Telaprevir combination treatment is contraindicated in:
Pregnant women and men whose female partners are pregnant because of the risks for birth defects and fetal death associated with ribavirin.
Telaprevir is contraindicated when combined with drugs that are highly dependent on CYP3A for clearance and for which elevated plasma concentrations are associated with serious and/or life-threatening events (narrow therapeutic index).
Telaprevir is contraindicated when combined with drugs that strongly induce CYP3A and thus may lead to lower exposure and loss of efficacy of telaprevir.
The contraindicated medications include the following:
Ergonovine, ergotamine, methylergonovine
St John's Wort (Hypericum perforatum)
Atorvastatin, lovastatin, simvastatin
Sildenafil (Revatio®) or tadalafil (Adcirca®) [for treatment of pulmonary arterial hypertension].
WARNINGS AND PRECAUTIONS:
The Warnings and Precautions for telaprevir include drug interactions and the following:
Pregnancy (Use with Ribavirin and Peginterferon Alfa): Ribavirin may cause birth defects and fetal death; avoid pregnancy in female patients and female partners of male patients. Patients must have a negative pregnancy test prior to therapy and have monthly pregnancy test and for six months after treatment ends. Hormonal contraceptives may not be reliable during telaprevir dosing and for up to two weeks following cessation of telaprevir. During this time, female patients of childbearing potential should use 2 non-hormonal methods of effective birth control. Examples of non-hormonal methods of contraception include a male condom with spermicidal jelly or female condom with spermicidal jelly (a combination of a male condom and a female condom is not suitable), a diaphragm with spermicidal jelly, a cervical cap with spermicidal jelly, or an intrauterine device (IUD).
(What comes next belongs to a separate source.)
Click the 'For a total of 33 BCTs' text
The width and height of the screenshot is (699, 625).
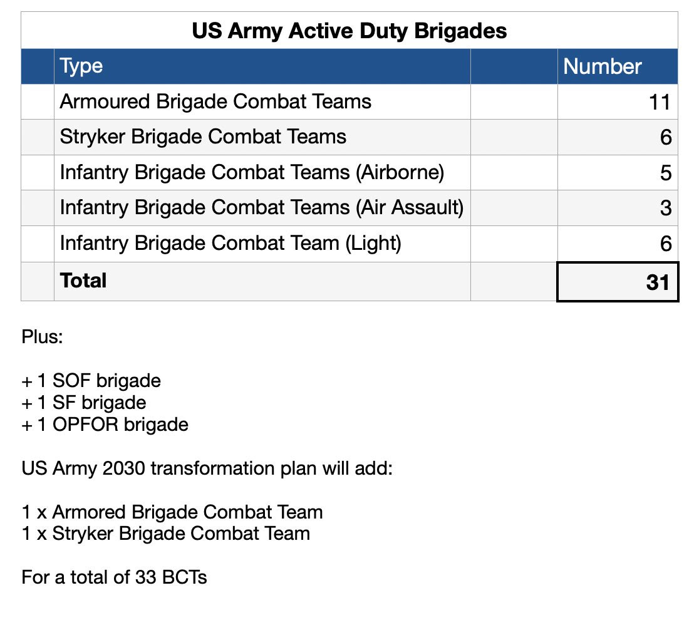coord(114,577)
Serious Skin Reactions: Serious skin reactions, including Drug Rash with Eosinophilia and Systemic Symptoms (DRESS) and Stevens-Johnson Syndrome (SJS) were reported in less than 1% of subjects who received telaprevir combination treatment compared to none who received peginterferon alfa and ribavirin alone. These serious skin reactions required hospitalization, and all patients recovered. The presenting signs of DRESS may include rash, fever, facial edema, and evidence of internal organ involvement (e.g., hepatitis, nephritis). Eosinophilia may or may not be present. The presenting signs of SJS may include fever, target lesions, and mucosal erosions or ulcerations (e.g., conjunctivae, lips).
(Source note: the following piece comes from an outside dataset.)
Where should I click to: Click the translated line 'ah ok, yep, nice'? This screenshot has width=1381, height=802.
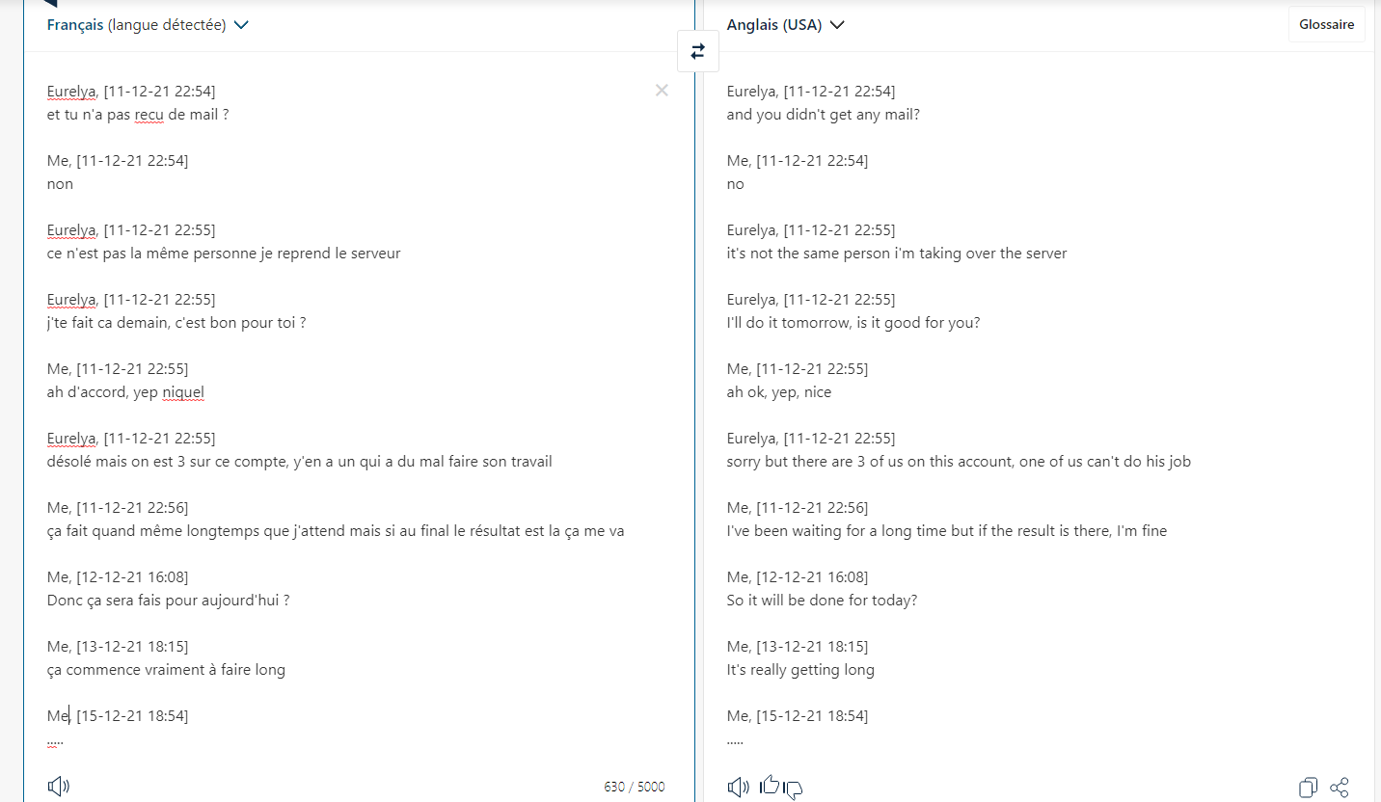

If a serious skin reaction occurs, all components of telaprevir combination treatment must be discontinued immediately and the patient should be promptly referred for urgent medical care.
Rash: Rash developed in 56% of subjects who received telaprevir combination treatment. Severe rash (e.g., a generalized rash or rash with vesicles or bullae or ulcerations other than SJS) was reported in 4% of subjects who received telaprevir combination treatment compared to less than 1% who received peginterferon alfa and ribavirin alone. The severe rash may have a prominent eczematous component.
Patients with mild to moderate rashes should be followed for progression of rash or development of systemic symptoms. If rash progresses and becomes severe or if systemic symptoms develop, telaprevir should be discontinued. Peginterferon alfa and ribavirin may be continued. If improvement is not observed within 7 days of telaprevir discontinuation, sequential or simultaneous interruption or discontinuation of ribavirin and/or peginterferon alfa should be considered. If medically indicated, earlier interruption or discontinuation of ribavirin and peginterferon alfa should be considered. Patients should be monitored until the rash has resolved. Telaprevir must not be reduced or restarted if discontinued due to rash. Treatment of rash with oral antihistamines and/or topical corticosteroids may provide symptomatic relief but effectiveness of these measures has not been established. Treatment of rash with systemic corticosteroids is not recommended.